母さんの歌

 『母さんの歌』というのがある。

 餓鬼の頃から俺はこの歌が好きだった。

 小学生の頃、音楽会で教師達が合唱したのを覚えている。歌声運動が尾を引く時代。

 この歌は一人ひとりに、一つひとつの孤独に語りかける。温かさの記憶を。

 作者が酷い孤独の中で書き上げたらしいことは、その後知った。

 今も存命の作者は、火のごとき気質の人物らしい。この国一番の部数が自慢のやくざまがいの新聞社が取材した時は、けんもほろろだったようだ。

 実際記事には、歌の一面を見たほんわかした記述はあったが、作者については一切触れていなかった。
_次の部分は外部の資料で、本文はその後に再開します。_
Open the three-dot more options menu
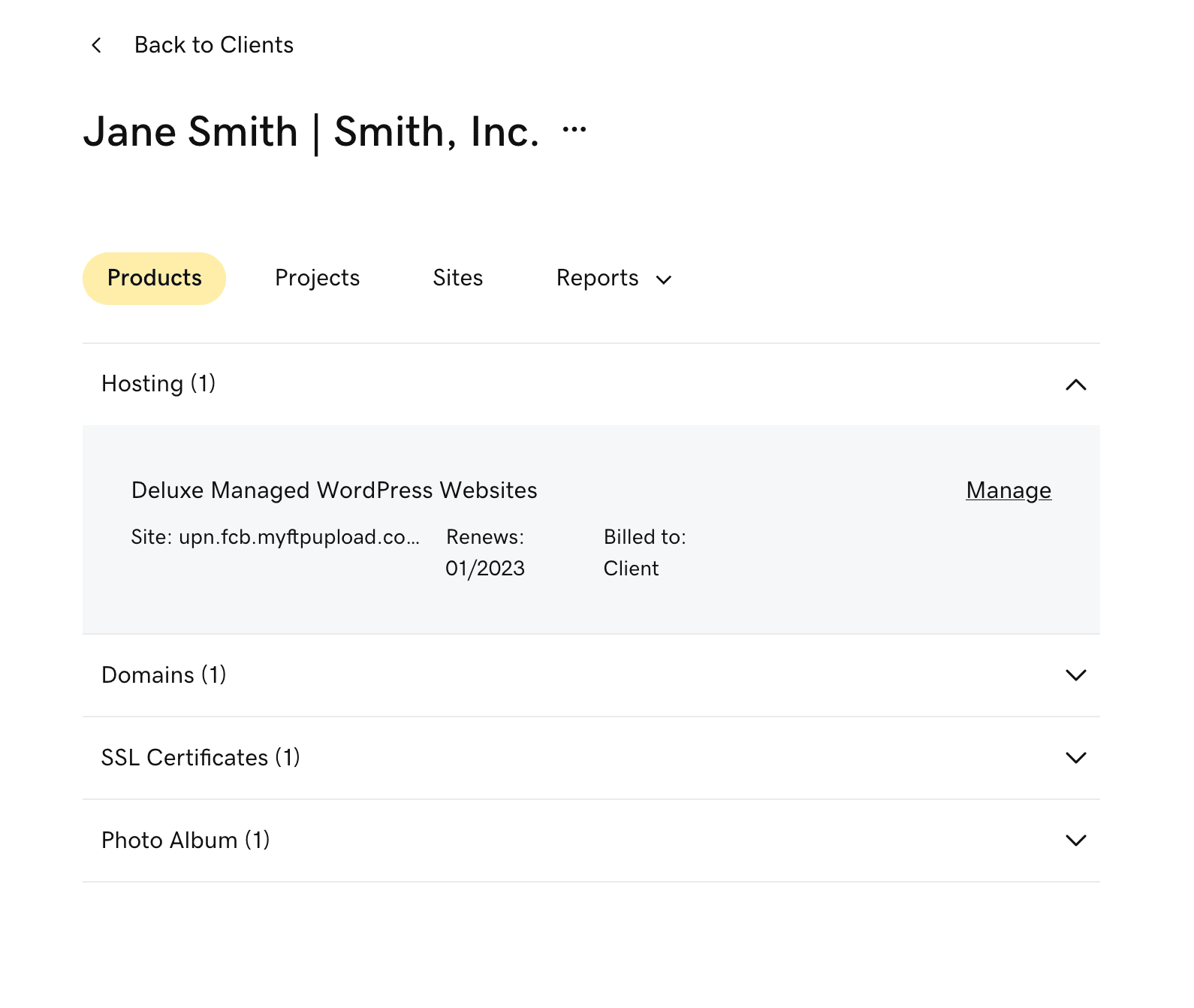The height and width of the screenshot is (1008, 1194). pos(574,130)
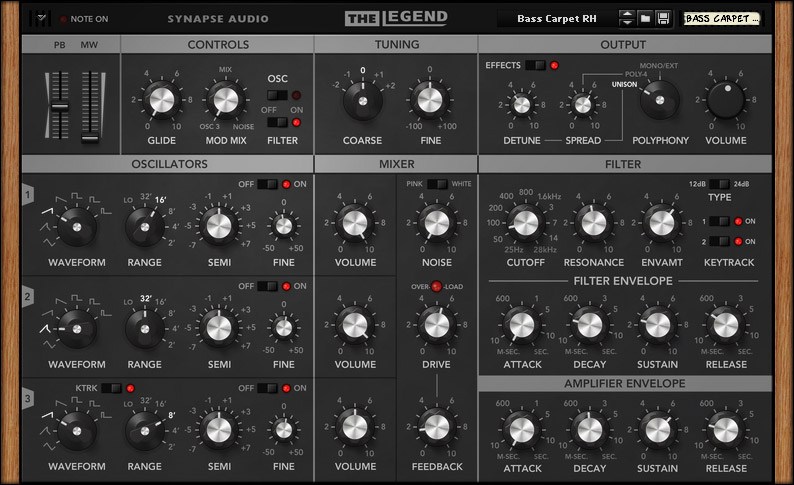Open the Bass Carpet RH preset dropdown
The height and width of the screenshot is (485, 794).
556,18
 作者が今も党員かどうかは知らないが、俺の知る地べたを生きる共産党員には、ずい分実直な人がいた。

 それほど知り合う機会があった訳では無い。それでも、それぞれ別の機会に出くわした三人は三人共、そんな人物だった。いわゆる党官僚とはまるで別タイプ。どの人も一徹だが、実直で自立心探求心豊かな農民だった。生きていれば皆、七十〜八十代。

 この歌は、先年生まれた孫にしばらく歌って聴かせていたが、作者の心情に改めて触れる機会があり、止めた。痛いのだ。俺自身の心が。ささくれが。よく似た気質なのだろう。

 いずれまた歌って聴かせようと思う。自分の孤独を、人の孤独を淡々と想える時に。


 共鳴共感、義理人情、人は並立、人はそれぞれ、人は誰でも造物主の共和制へ。一人ひとりに根を置くインターナショナリズムへ。